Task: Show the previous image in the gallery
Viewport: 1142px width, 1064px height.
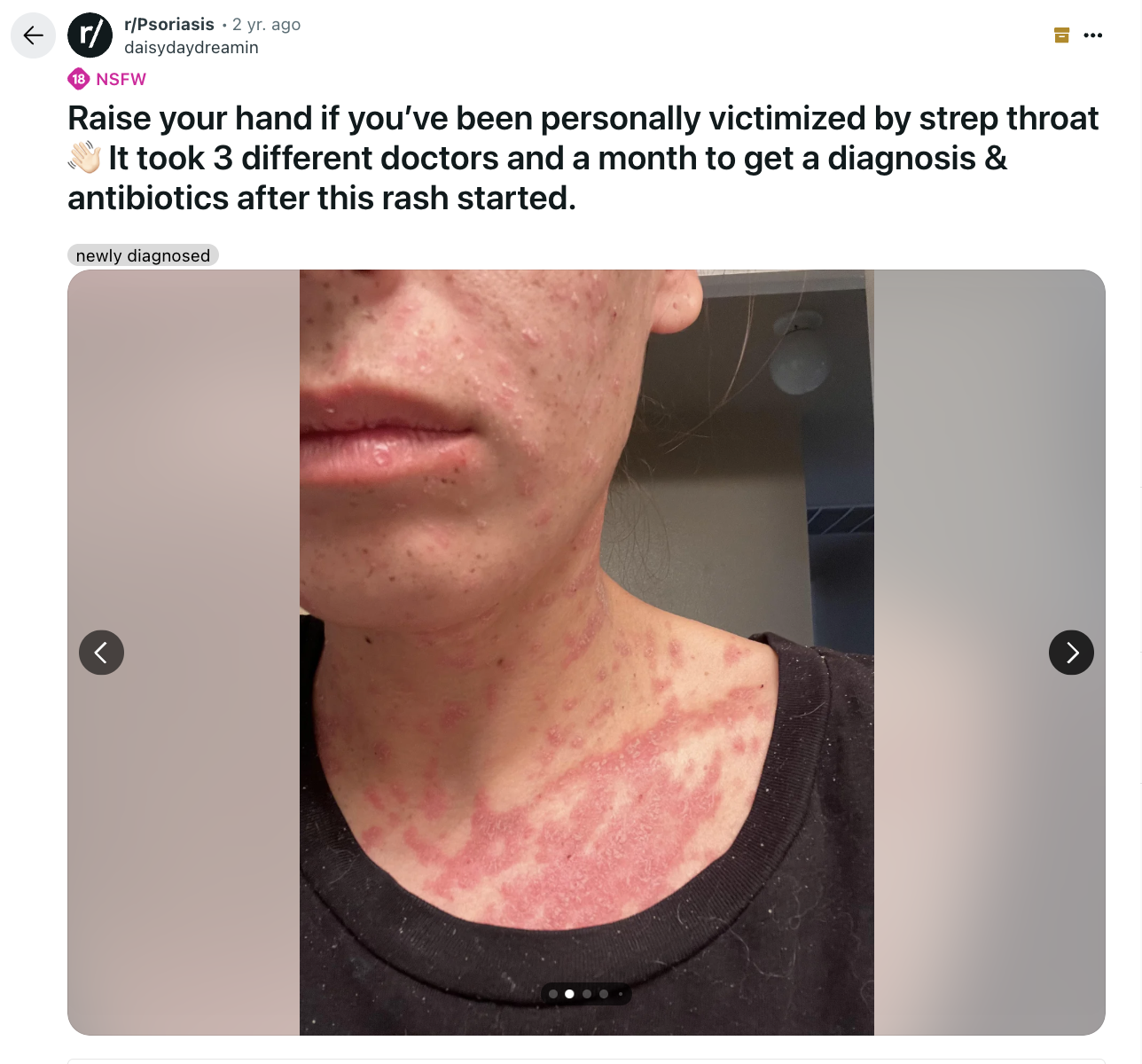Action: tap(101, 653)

::::::::::

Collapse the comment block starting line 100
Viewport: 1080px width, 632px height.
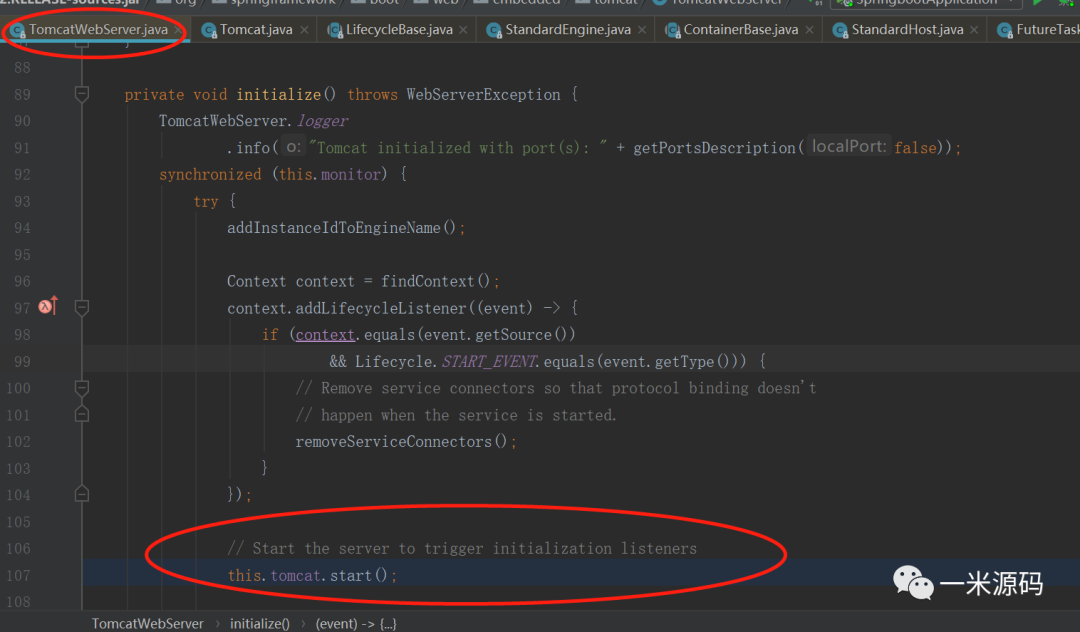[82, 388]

::::::::::

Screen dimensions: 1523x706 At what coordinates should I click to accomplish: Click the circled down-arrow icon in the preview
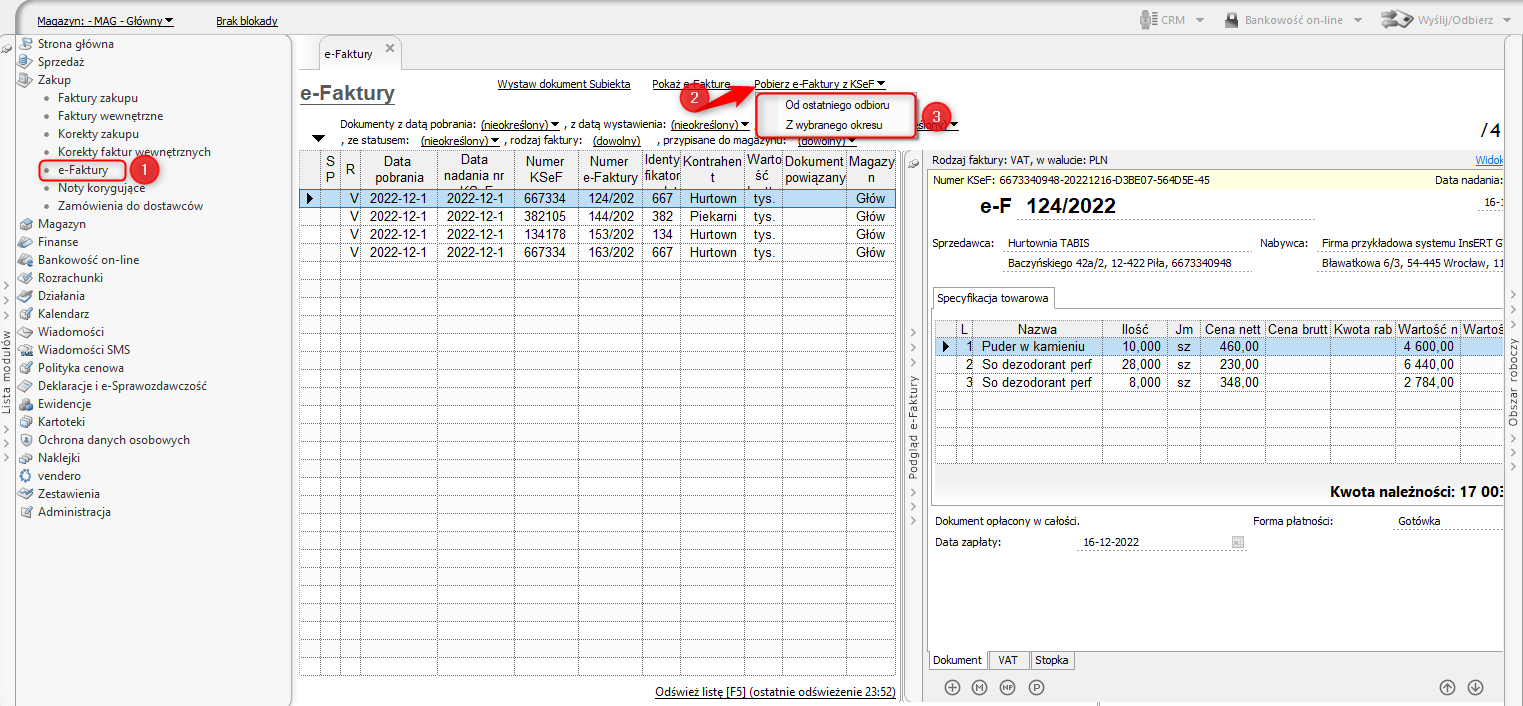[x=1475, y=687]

::::::::::

▸ EXERCISE DIRECTIONS: Give the lines from the one containing "Task: Show the previous image in the gallery" up to and including the one containing "Action: tap(101, 653)" as a JSON list of strings, one string per line and no blank lines. Leave the pictures out.

▸ CORRECT OUTPUT:
[
  "Task: Show the previous image in the gallery",
  "Viewport: 1142px width, 1064px height.",
  "Action: tap(101, 653)"
]